== DIE AUFGABE ==
Beantworten Sie mithilfe des Textes über Papa Moll die folgenden Fragen.
(a) Welcher Schauspieler verkörpert Papa Moll?
(b) In welchem Ort wohnt Papa Moll mit seiner Familie?
(c) Wie hoch war das Budget des Films?

== DER TEXT ==
--------

Papa Moll (mit Fatsuit und Wangen-Make-up kaum wiederzuerkennen: Stefan Kurt) wohnt mit seinen drei Kindern Evi (Luna Paiano), Fritz (Maxwell Mare) und Willy (Yven Hess) und seiner Ehefrau (Isabella Schmid) im pittoresken Murmiklon. Der sichtlich liebevoll und detailreich gestaltete Retro-Ort – immerhin gab es für diesen Film ein Budget von 5,5 Millionen Schweizer Franken – ist den ambitionierten Machern leider zu bunt und erstickend idyllisch geraten, sodass man weder mit Murmiklon noch mit seinen karikaturhaften Bewohnern, die anscheinend zum permanenten Overacting angehalten wurden, so richtig warm wird.

--------

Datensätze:
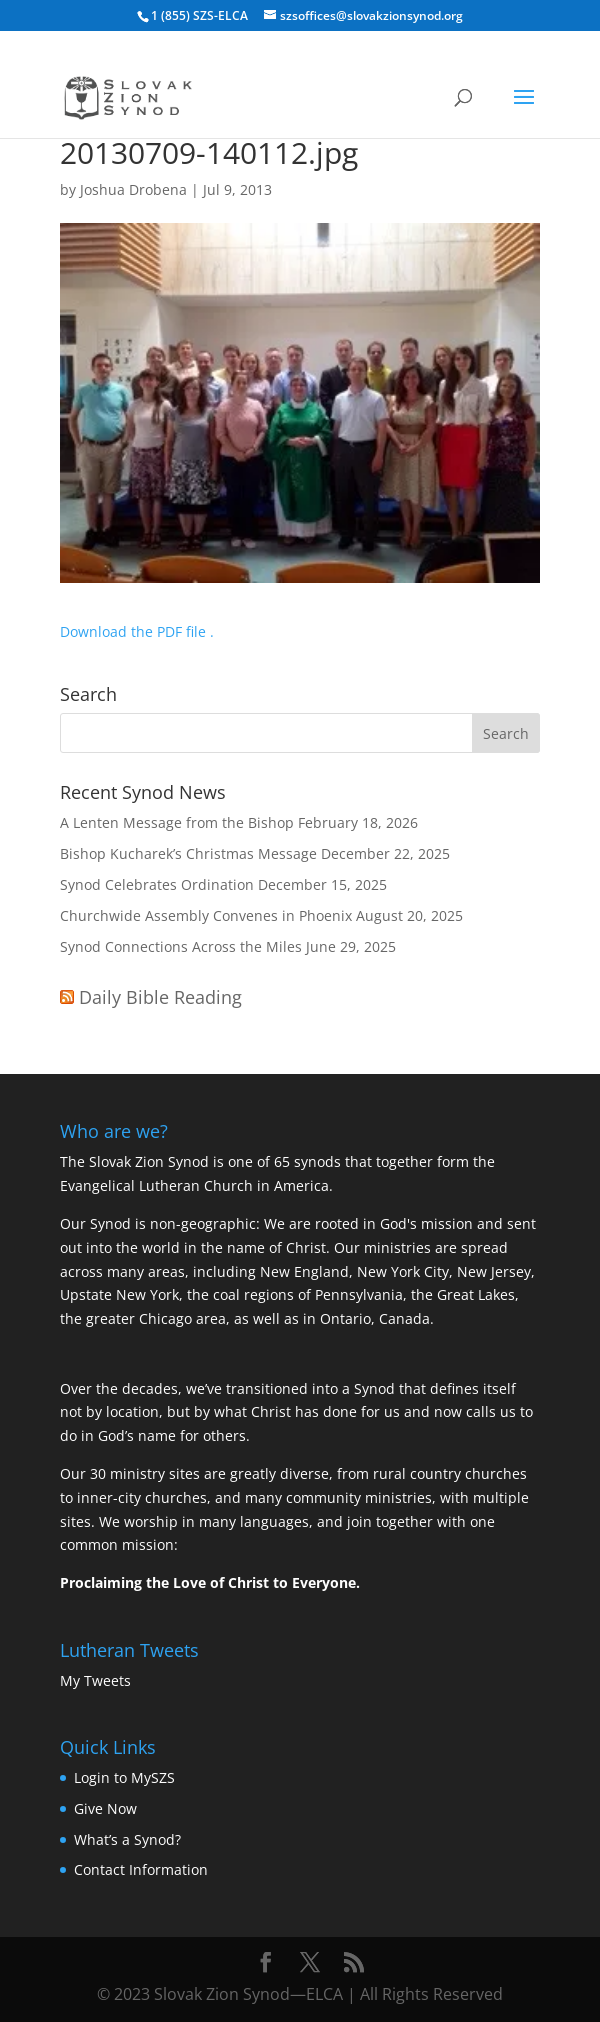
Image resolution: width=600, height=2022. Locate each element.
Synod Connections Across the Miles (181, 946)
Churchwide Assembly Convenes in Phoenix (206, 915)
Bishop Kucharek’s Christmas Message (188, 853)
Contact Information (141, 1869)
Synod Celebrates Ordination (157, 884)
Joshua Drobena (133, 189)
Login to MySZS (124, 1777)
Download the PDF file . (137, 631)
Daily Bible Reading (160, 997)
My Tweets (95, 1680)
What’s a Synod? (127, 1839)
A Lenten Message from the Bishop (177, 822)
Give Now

--------

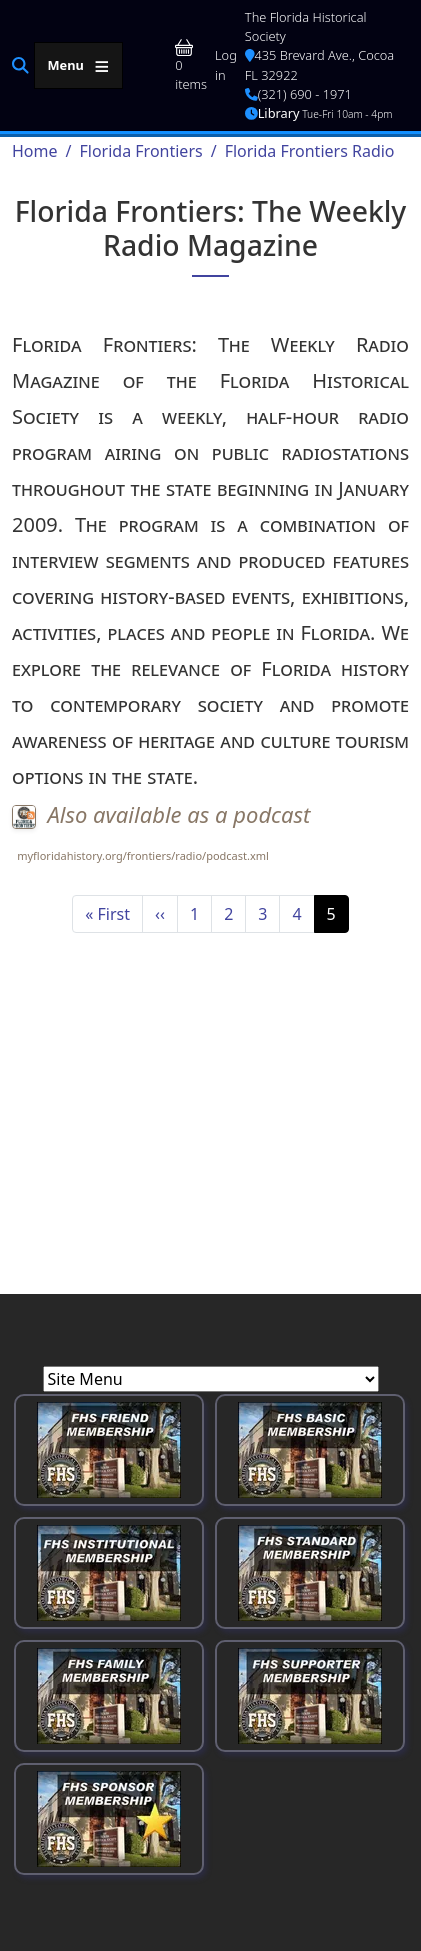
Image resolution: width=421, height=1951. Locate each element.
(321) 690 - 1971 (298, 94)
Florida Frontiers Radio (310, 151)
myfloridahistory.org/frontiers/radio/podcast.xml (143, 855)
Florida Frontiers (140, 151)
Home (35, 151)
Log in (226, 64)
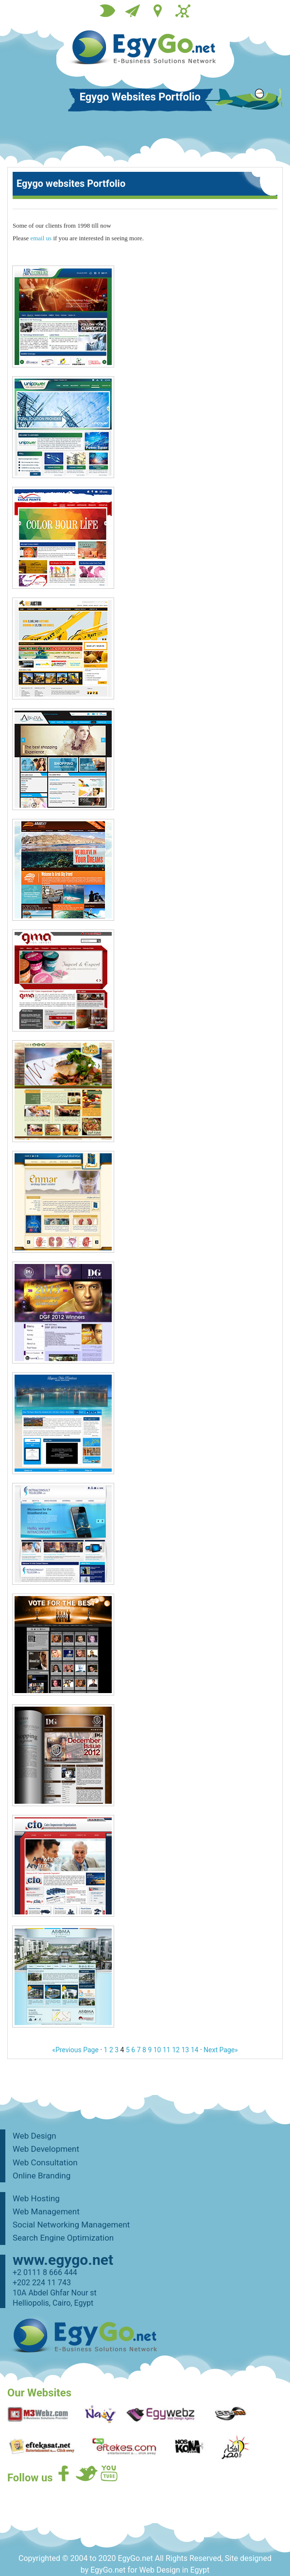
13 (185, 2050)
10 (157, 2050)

--------

== LÖSUNG ==
(a) Stefan Kurt
(b) In Murmiklon
(c) 5,5 Millionen Schweizer Franken